Lay out the data from the line with "You are a GUI" to the line with "(1198, 117)", both included, as a two-column CSV with the columns text and answer and one row per answer. Put each value in a single quoted field, turn line breaks into spaces, and leave the pictures out.

[START OF Given data]

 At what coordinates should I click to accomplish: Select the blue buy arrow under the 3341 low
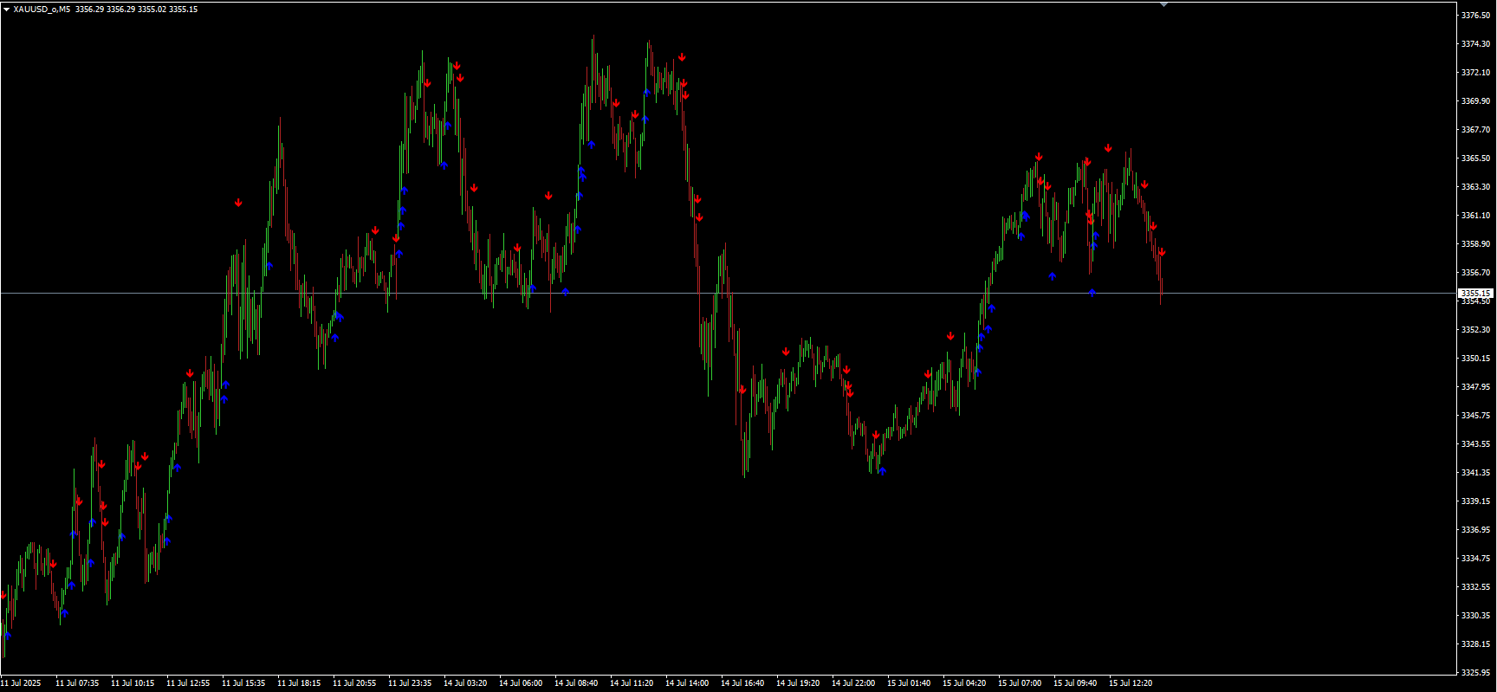(882, 471)
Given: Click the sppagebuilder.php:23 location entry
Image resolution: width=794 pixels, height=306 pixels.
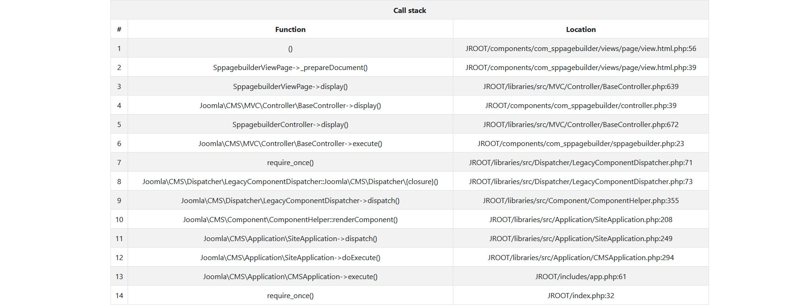Looking at the screenshot, I should (x=581, y=144).
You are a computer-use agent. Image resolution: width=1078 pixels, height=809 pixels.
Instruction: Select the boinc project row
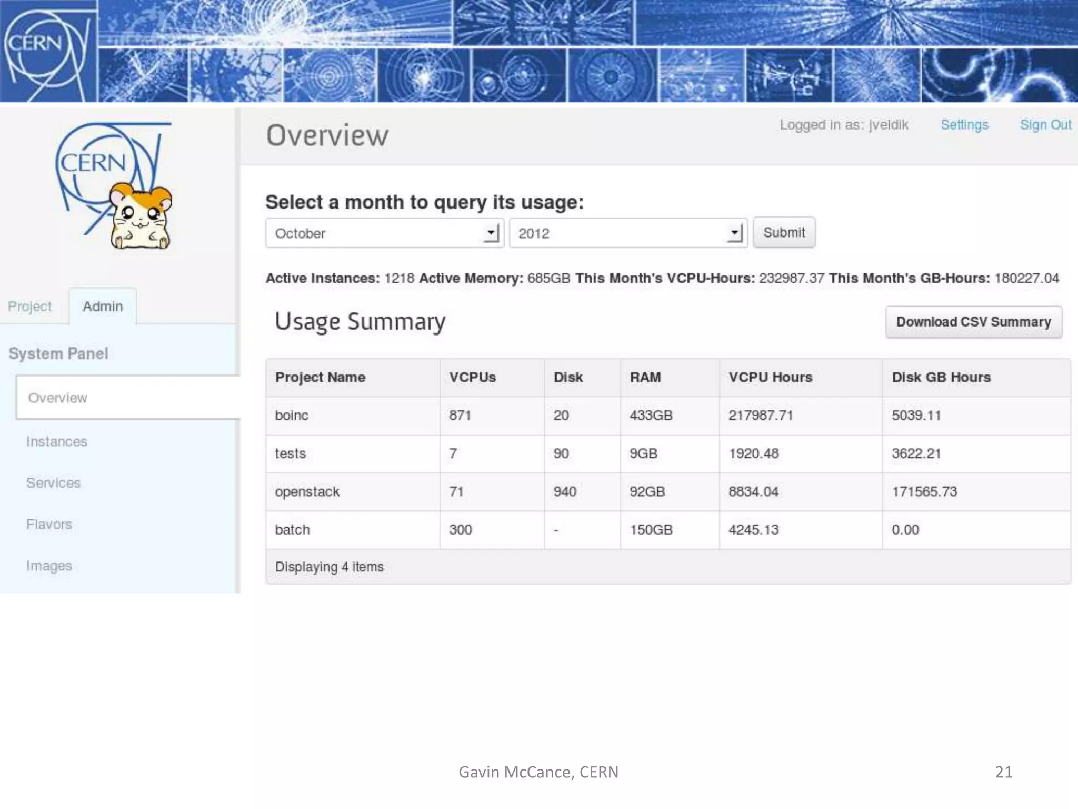292,416
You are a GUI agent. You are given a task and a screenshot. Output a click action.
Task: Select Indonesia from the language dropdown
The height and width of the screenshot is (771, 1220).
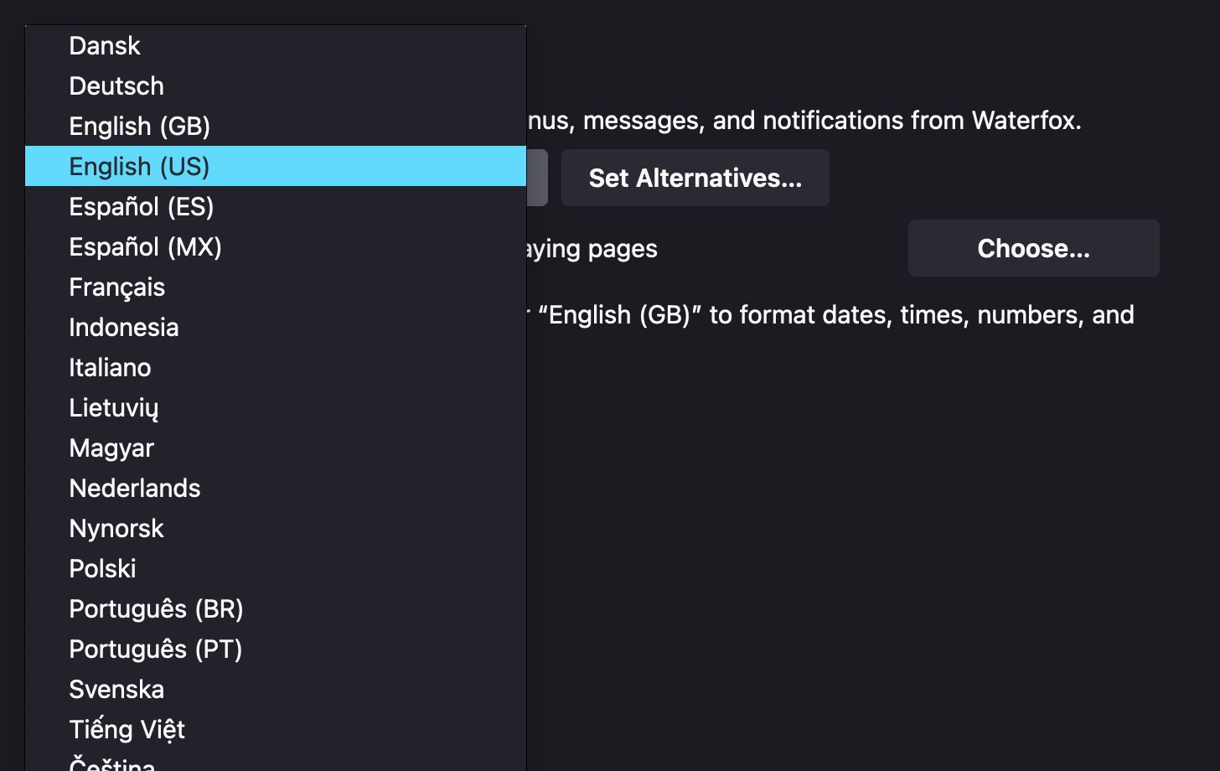(123, 327)
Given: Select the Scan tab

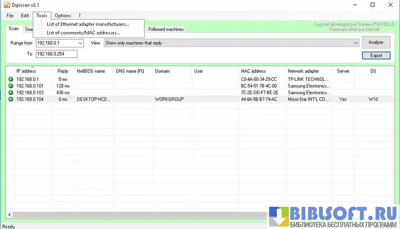Looking at the screenshot, I should 13,29.
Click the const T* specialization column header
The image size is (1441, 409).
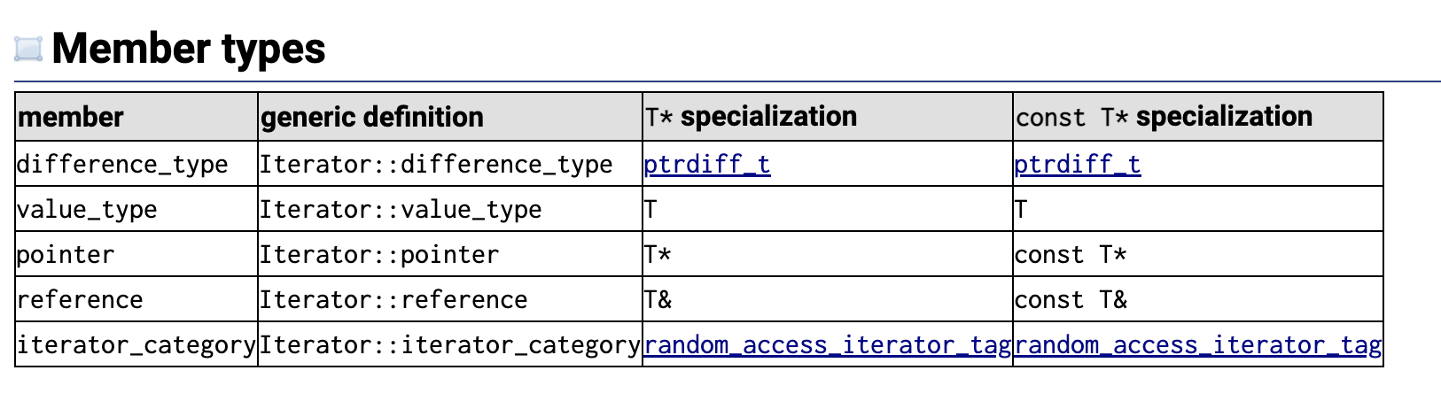(1198, 117)
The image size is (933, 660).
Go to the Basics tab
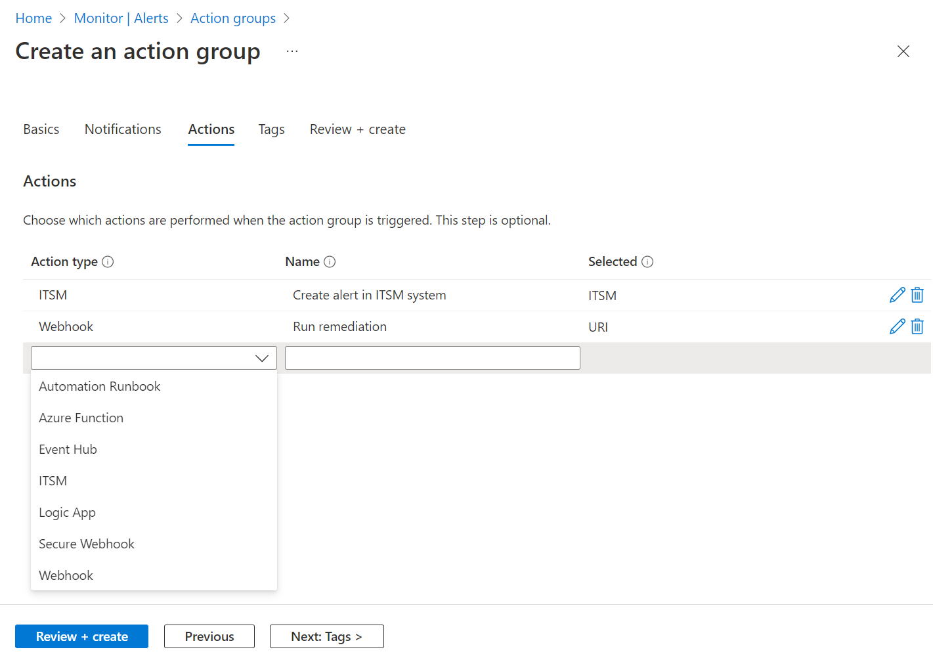(x=41, y=129)
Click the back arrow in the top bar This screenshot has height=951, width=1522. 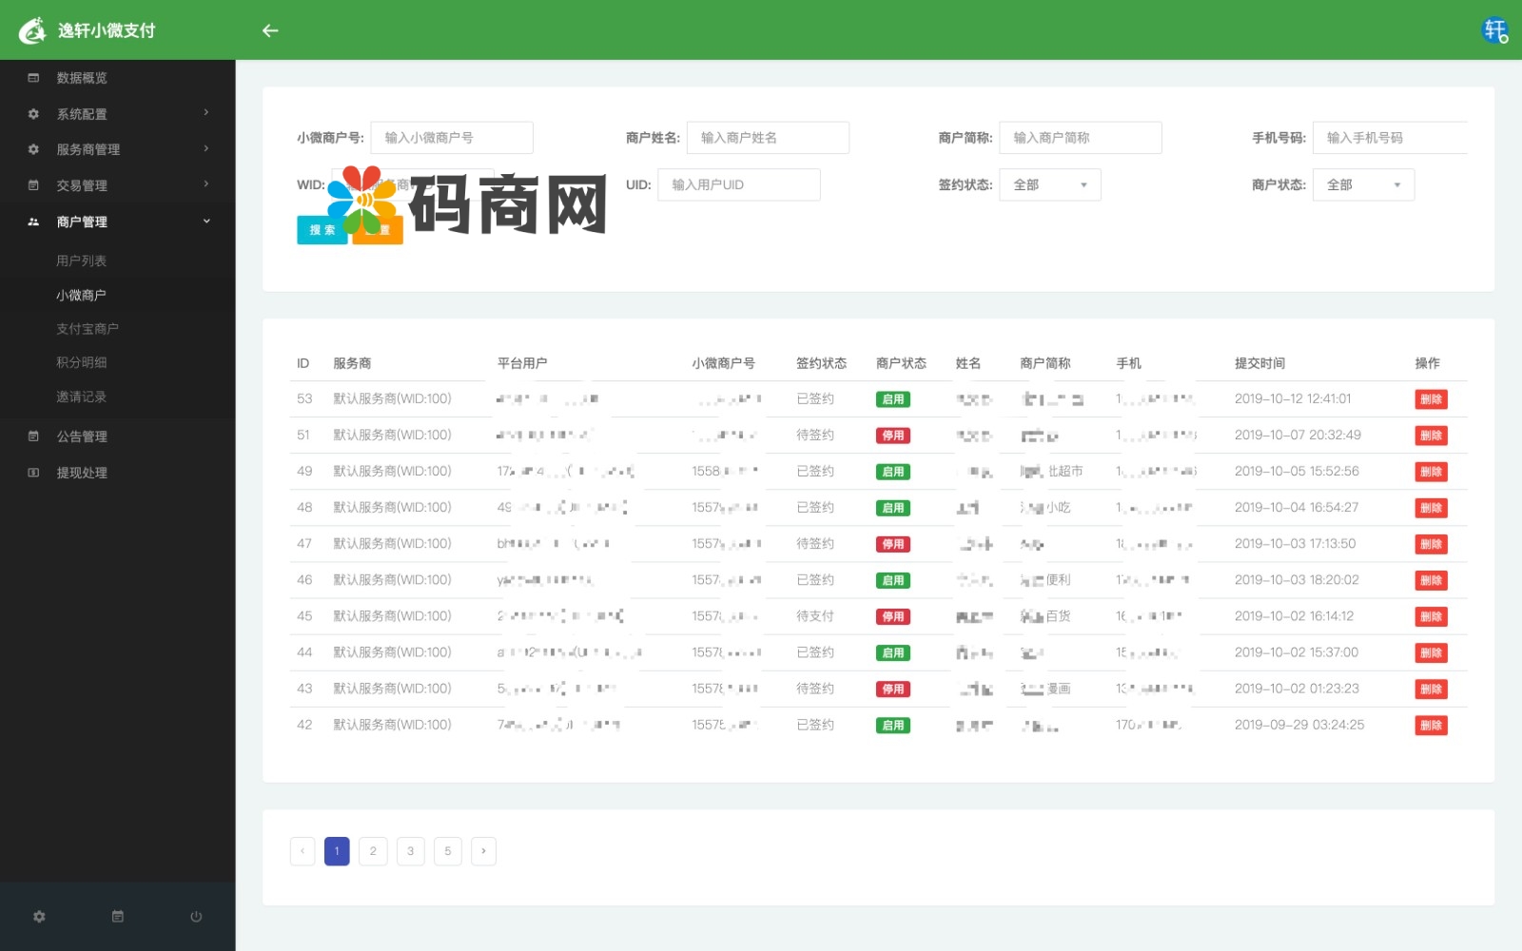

[END OF Given data]

Exercise answer:
text,answer
"You are a GUI agent. You are given a task and a screenshot. Output a click action. Task: Select Indonesia from the language dropdown The height and width of the screenshot is (771, 1220).","(123, 327)"
"Given: Select the Scan tab","Looking at the screenshot, I should 13,29."
"Click the const T* specialization column header The image size is (1441, 409).","(1198, 117)"